For the first time those thoughts were put together: John Lennon... dead. In 16-year-old Chapman’s mind, everything his childhood idol did now was a slight, a heresy. A betrayal all the more stinging, because Chapman thought he and Lennon had a bond once.

 

McManus: At that point, he destroyed all of his Beatles albums and to my knowledge, never listened to them again.

 

The murder of John Lennon was a decade away.

 

The early '70s were a time of great turmoil. The Vietnam War was raging abroad and another war was raging back home.

 

But in the summer of 1971, 16-year-old Mark Chapman finally thought he was on to something—something that would make him a somebody.

 

Chapman audio tape: It was a very very special time.

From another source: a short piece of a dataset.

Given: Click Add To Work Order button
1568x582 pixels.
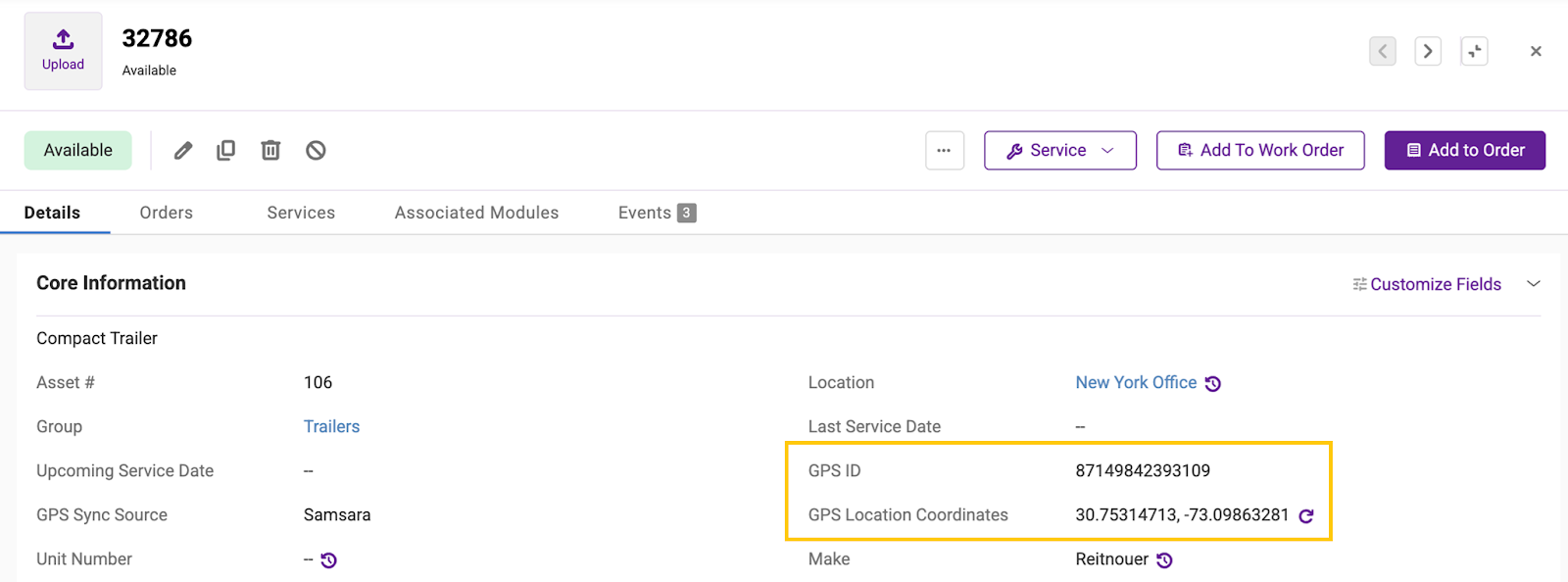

That time, I think, it’s my wonder years. Those were my wonder years.

 

He started working with the local YMCA as a counselor at a summer camp. To the children, he was the greatest.

 

Miles McManus, childhood friend: They all liked him, and he would play with them like he was a kid, but they certainly looked up to him. And the parents of the children really liked him, also.

 

Long gone was hippie Mark. Fast-fading was Jesus Mark. Chapman was morphing into his new persona—Mark, the adored camp counselor.

 

Chapman audio tape: I remember they were giving the most valuable counselor award and I remember my name was called and it just made me feel really, really good.

 

It was around this time when Chapman was introduced to the great American novel that would come to define his life: J.D. Salinger’s "The Catcher in the Rye." Chapman felt an immediate bond with the story’s hero, Holden Caulfield, a teenager railing against the phony world of adults. The book would become Chapman’s new Bible.

 

Chapman audio tape: I was very highly moved by it. I guess I was kind of like Holden in those days too, and I kind of was afraid of growing up. I wanted to shut my eyes to the to the bad and evil of the world.

 

McManus: Mark happened to notice a copy of "Catcher in the Rye" on our bookshelf and he ran over and grabbed the book and he said, "You have to read this book—it’s really great. And I asked him what it was about. He said, "Oh, you’ll see. It’s really a book about growing up."

 

No one knows it yet, but Chapman’s fascination with "The Catcher in the Rye" would later turn into an obsession— a twisted excuse to murder.

 

It was the early '70s. John Lennon was shedding his former image. No longer a Beatle, he moved to the cultural and musical mecca of New York City.

 

He loved that after years of being hounded and hunted as a Beatle, he could walk the streets of New York and feel almost like a regular guy.

 

Vin Scelsa, radio host: The people of New York accept celebrities. And are not blown away by them. With John, it was like a friend. You’d see John walking down the street, you know you’d go "Hey, John." And John would say hey back to you. And that would be it.

 

At first, John and Yoko lived like Bohemians in Greenwich Village, but then they moved uptown to the swank Dakota, overlooking New York’s Central Park. Still, they were social activists.

 

Lennon’s song, "Give Peace a Chance" became a rallying cry for the anti-war movement.

 

Scelsa: To have someone of the stature of John Lennon say the things that he said about the war and about the leaders of government legitimized what the rest of us were feeling and thinking.

 

But the Nixon administration started feeling and thinking John Lennon was a threat. They dredged up an old marijuana bust in England as the official reason to deport him.

 

Back in suburban Atlanta, Mark Chapman had gone from worshipping Lennon, to hating Lennon, to forgetting about him altogether. He was busy working with children and for a brief time, his life seemed right on course. No one could have imagined that murder would be in his future.

 

Doug Hall, childhood friend: I think he was proud of what he was doing. I distinctly remember thinking; "God, he really turned out great," you know. What a nice guy.

 

In 1975, a promising new chapter began for Mark in the wake of the Vietnam War. The YMCA recruited him to work at Fort Chaffee, Arkansas with Vietnamese refugees.

 

Jessica Blankenship, former girlfriend: I think that was the high point of his life. Later on, he always, referred back to the time when he was out there.

 

It was one of the only times in his life that Mark Chapman was exhilarated. Jessica, a high school sweetheart, saw first hand how happy he was working with kids when she visited him at the camp.

 

Chapman audio tape: I flew Jessica out. I got a room at the Sheraton. I didn’t stay with her at that room overnight. I was a very good fellow. We had a great time. She loved the kids.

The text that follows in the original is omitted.